There is something intriguing about regional Filipino food. While most dishes stem from a common culinary root, different locales almost always have their own versions of certain cuisines.

Be it because of the availability of ingredients or simply because of preference, there is always a thin line that distinguishes palates across culinary borders that can spark up a healthy discussion among gourmands.

When our sister Zee talked about Kansi, describing it as a soup dish that’s a cross between sinigang (veggie and meat sour stew) and bulalo (beef bone marrow soup) without the frills, my interest piqued as my mouth watered. What sorcery can possible merge these two all-time favorite comfort food and into a pot of pure bliss? Apparently, Ilonggos hold the answers to this kitchen secret.

Basically an Ilonggo version of bulalo, Kansi is prepared much like its common counterpart albeit without the tassels (i.e. cabbage, potatoes, beans, etc.). It’s a straight up beef shank soup but with a tangy note that comes from a batuan fruit (an ingredient unique to that region) and an orange hue which is done by boiling atsuete with the broth.

No need to fly all the day to Iloilo to try a bowl of steaming hot Kansi because Pat-Pat’s in the heart of Makati will hit the spot of your Kansi craving. Originally from Jaro, Iloilo, Pat-pat’s has been doling out bowls of Kansi since 1999.

The place is as homey as it gets. It definitely has the nostalgia factor locked down with its capiz windows up top and an al fresco, Vigan-tiled dining space below.

After soaking in the comforting mid-afternoon vibe, it was time to get down to business. An order of Kansi at Pat-Pat’s comes in two variants, laman (meat) and bulalo (bone marrow). We had to try both to get a taste of what each has to offer.

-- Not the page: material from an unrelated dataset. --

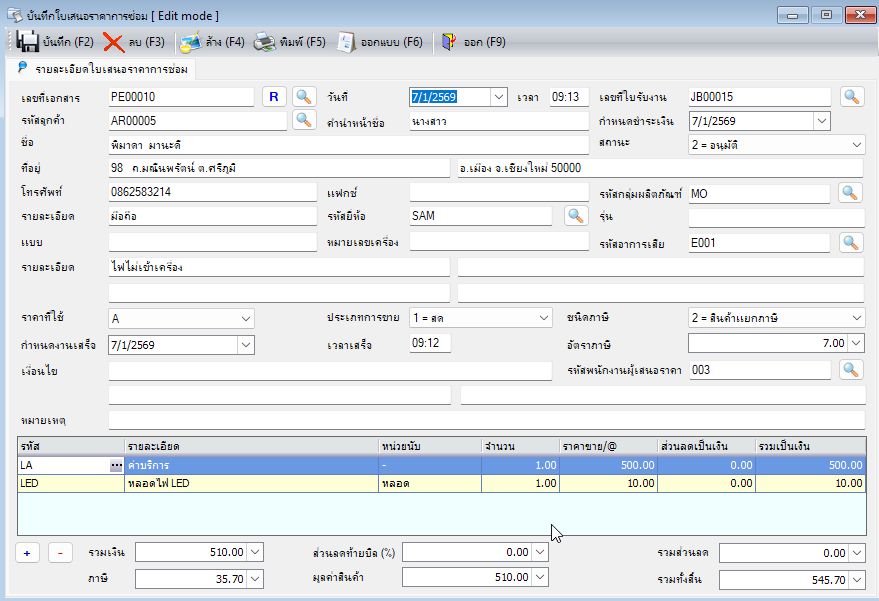Click the telephone field with 0862583214
Screen dimensions: 879x601
coord(212,192)
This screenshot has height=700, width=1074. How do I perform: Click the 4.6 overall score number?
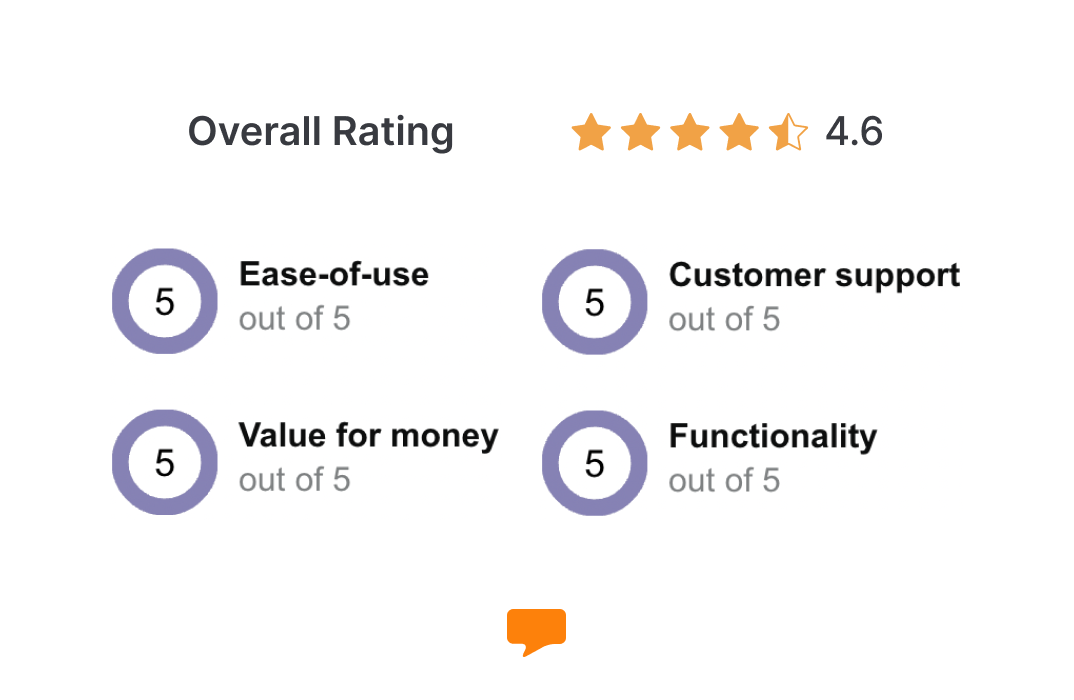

An order of Kansi Laman (Php135) offers cuts of lean beef swimming in a bowl of hot soup. The Kansi Bulalo (Php155), on the other hand, serves pretty much the same aside from a humungous bone sitting Paleolithic-like on a bowl with a shivering marrow (a.k.a. god’s butter) waiting to be skewered out.

The Kansi doesn’t pussy-foot-around and offers full on hearty goodness from meat to marrow. The heaviness of the meat is balanced perfectly by the light broth that cradles the palate with a strange but vaguely familiar taste. The tanginess is not very sharp, hovering between sour and sweet, with a distinctly fruity aftertaste. Complex, but it works just fine.

Along with the Kansi, we also ordered Fresh Lumpia, Grilled Pusit, and an Ilonggo classic Chicken Inasal to get an ample breadth of what the restaurant serves.

The Fresh Lumpia (Php50 for two pieces) was a revelation. Its bland look hid a wealth of flavor with even its wrapper offering a light savor. Definitely worth a try as a starter or a welcome break from the heavy feast.

Underwhelming at first because of all the savory goodness going around, the Grilled Pusit (Php240) stole the show for me towards the end. Its kind taste, paired with thinly sliced onions and tomatoes, quietly creeps up and grows into the palate. The firmness of the squid was just right and when doused with sinamak, Iloilo’s version of spiced vinegar, makes for a very appetizing dish.

Of course, no Ilonggo dining experience would be complete without Chicken Inasal. We went with the “healthier” choice of Pecho (breast part) (Php95), but the menu also offers Paa (thigh part) (Php95) and Isol (Chicken Ass) (Php48). The Chicken Inasal was as authentic as it gets, flavor-locked and char-grilled to perfection.

Pat-Pat’s Kansi already has a huge following; from Ilonggos who miss the flavors of home to city-folks looking for a different take on a classic comfort dishes. There’s no love lost between me and my mom’s bulalo, but the warm and inviting ambiance of Pat-pat’s and their bowl of heart-warming Kansi will definitely give her recipe a run for its money.

Pat-Pat’s Kansi is located in the corner of Sampaloc and Kamagong Street, Barangay San Antonio, Makati City.